The hymns, and the prayers, and the verse, and the talk of heaven and happiness and till we meet again, I mean.

It just feels like you're not dealing with the death. It's like a sad denial. And it doesn't seem healthy or fair to me. How do I explain? I need closure, I need to grieve, to be angry and hurt and broken. Otherwise, I just don't think I'd be able to ever really put myself back together. I understand that people like to think that death isn't really the end, that you'll see your loved ones again, that they're up in heaven hugging Jesus right now. I get that it's comforting to people. I just don't get why. You have to allow yourself to grieve!

See, to me, being told these lines about someone I care about doesn't feel fair. Ugh, I feel all tangled up right now, like I'm not doing a very good job of explaining myself.

To me, these thoughts about an afterlife aren't reassuring, they just make me feel worse. Hopeful... setting myself up for disappointment, unable to really let go and heal... depressing... wondering why you are happily in heaven dancing with angels while I am here, going through so much pain. So much suffering. Without a comforting word from you. Because you're not there anymore, but then they say maybe you are, so why are you doing this to me, this torture? Why don't you care enough to make me feel better?


I feel that the finality of separation is ultimately easier to deal with. Agony, yes. Wanting to see you again but knowing I never will. I can work through that, I can be okay again. But this hope that we'll be together again... doesn't that just make life harder?

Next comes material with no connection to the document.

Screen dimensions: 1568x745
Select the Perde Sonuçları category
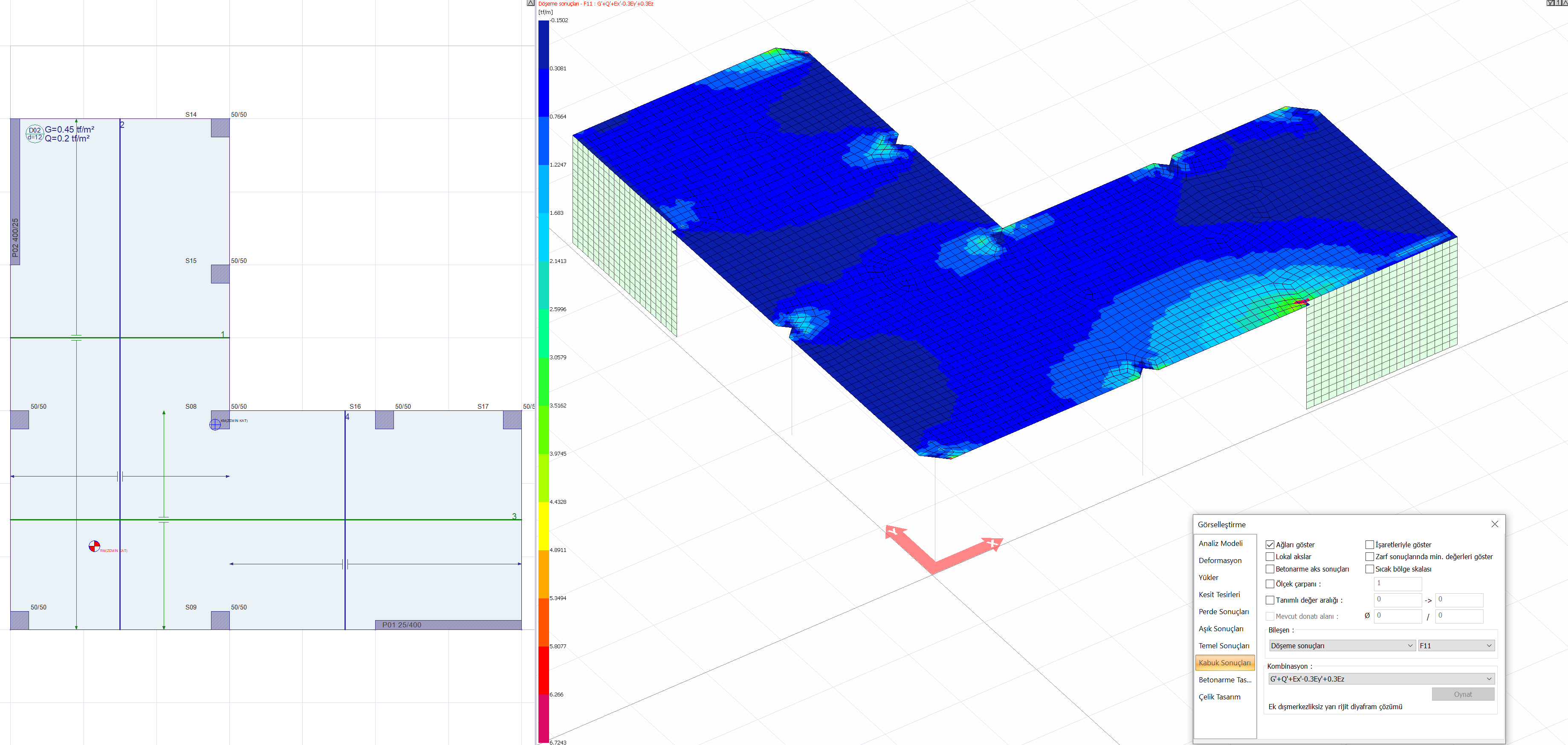click(x=1224, y=611)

I don't want to be remembered with a funeral. I don't want my lifeless corpse put on display and then buried underground. Cremate me and share me with the wind. Celebrate our memories and dance out your pain. Scream and laugh and cry. FEEL SOMETHING. And then let me go. Live.

1 comment:

  1. I been through way too many deaths and funerals in my life (at least 15), some which felt unfair (a 9 year old girl with a brain tumor, a senior in high school with lung cancer), some which we saw coming for a long time (all my grandparents). They were all terrible.

    For me the hope for the future didn't get in the way of my grief. I grieved for Grandma B for years, I'm still not over it, 8 years later, but that's because I was such a bratty teenager to her and I never got the chance to really get to know her because of that. Believing I'd see her again didn't make it better or worse, personally. It certainly didn't stop me from feeling something. I felt everything.

    But I know what you're saying. I've been to funerals where it seemed like everyone's attitude was kind of like, "Oh well. Time to get over it. We'll see them again." Even if they were elderly and sick ... that's so cold and heartless. It made me sick. At my 9 year old cousin's wake, a woman went through the entire receiving line saying to each person (the girl's parents and grandparents) "Remember, there are no losses, only blessings!" Urgh!